[START Exercise inputs]

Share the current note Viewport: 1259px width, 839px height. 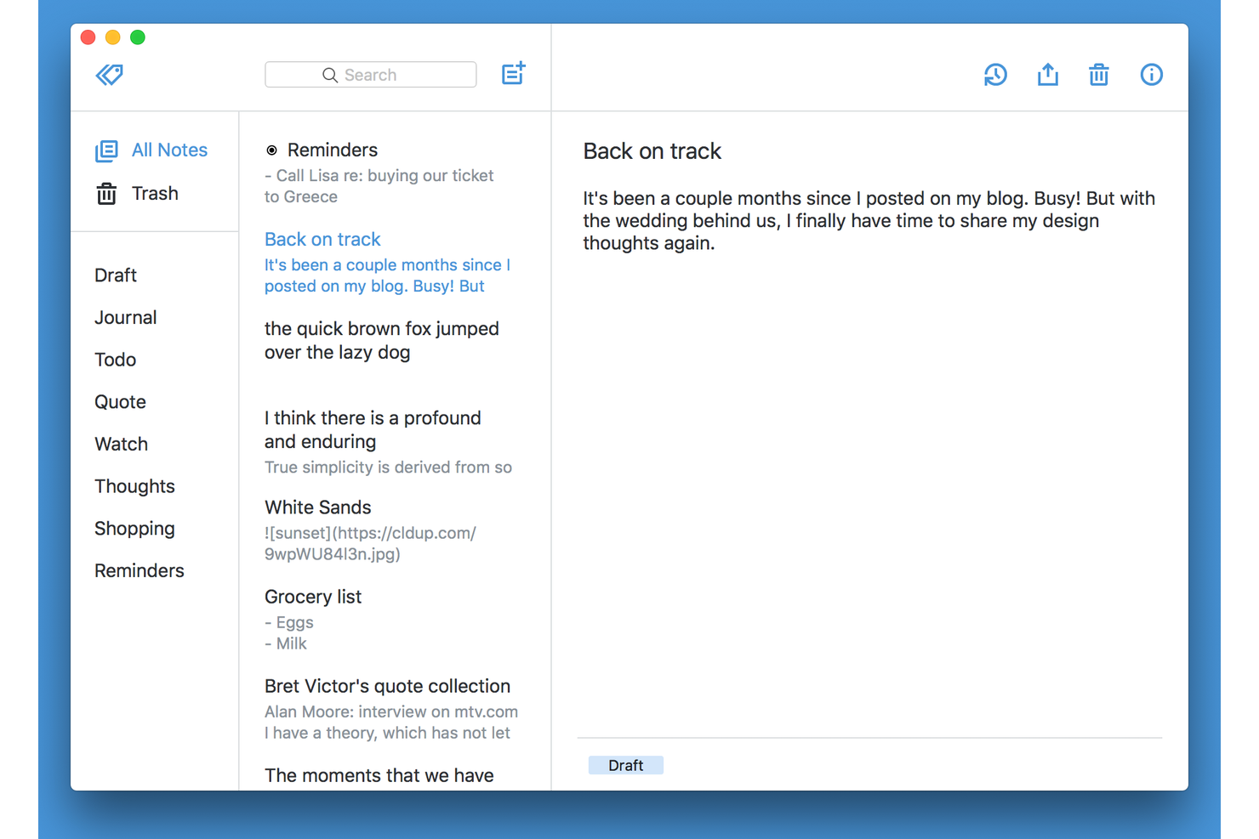click(x=1047, y=75)
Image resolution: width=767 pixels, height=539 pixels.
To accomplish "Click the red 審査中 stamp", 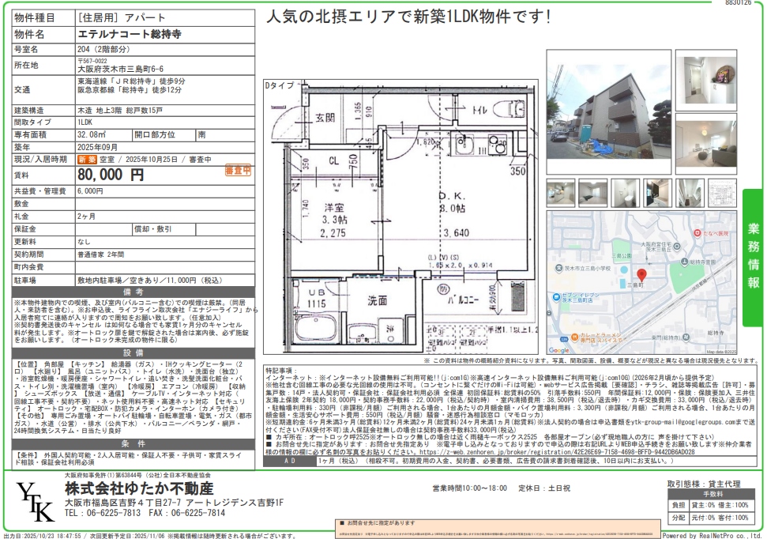I will coord(238,170).
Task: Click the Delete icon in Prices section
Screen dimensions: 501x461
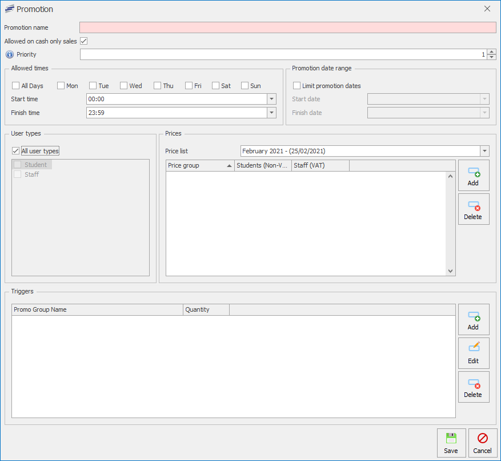Action: coord(474,205)
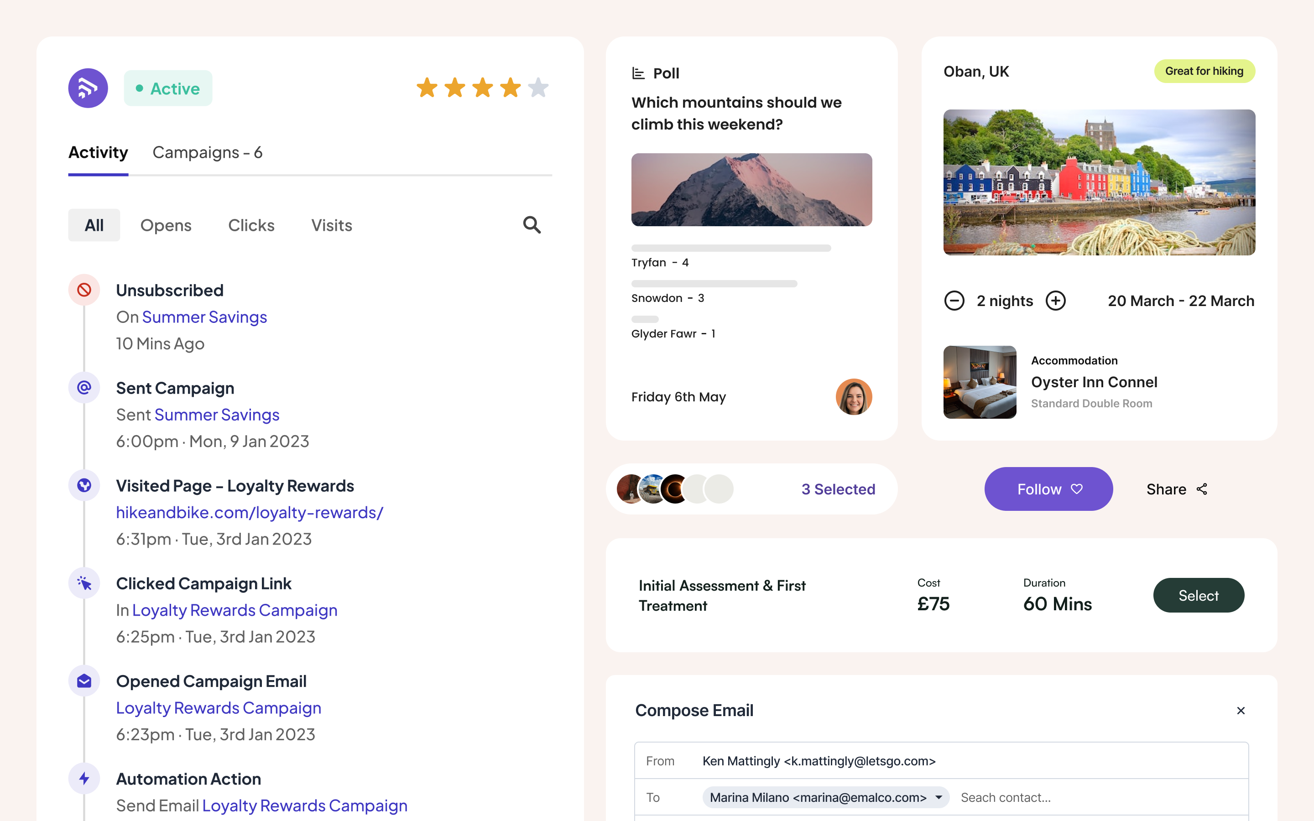Close the Compose Email panel
This screenshot has height=821, width=1314.
click(x=1241, y=711)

[END Exercise inputs]

**Exercise directions:**
Can you render the records from the line containing "Task: Click the Delete icon in Prices section" through the end of the records, inclusive, as a Markdown table with the columns Row and Line, numbering each line and skipping blank ones? Leave the pictures out of the table.

**Full output:**
| Row | Line |
|---|---|
| 1 | Task: Click the Delete icon in Prices section |
| 2 | Screen dimensions: 501x461 |
| 3 | Action: coord(474,205) |
| 4 | Close the Compose Email panel |
| 5 | This screenshot has height=821, width=1314. |
| 6 | click(x=1241, y=711) |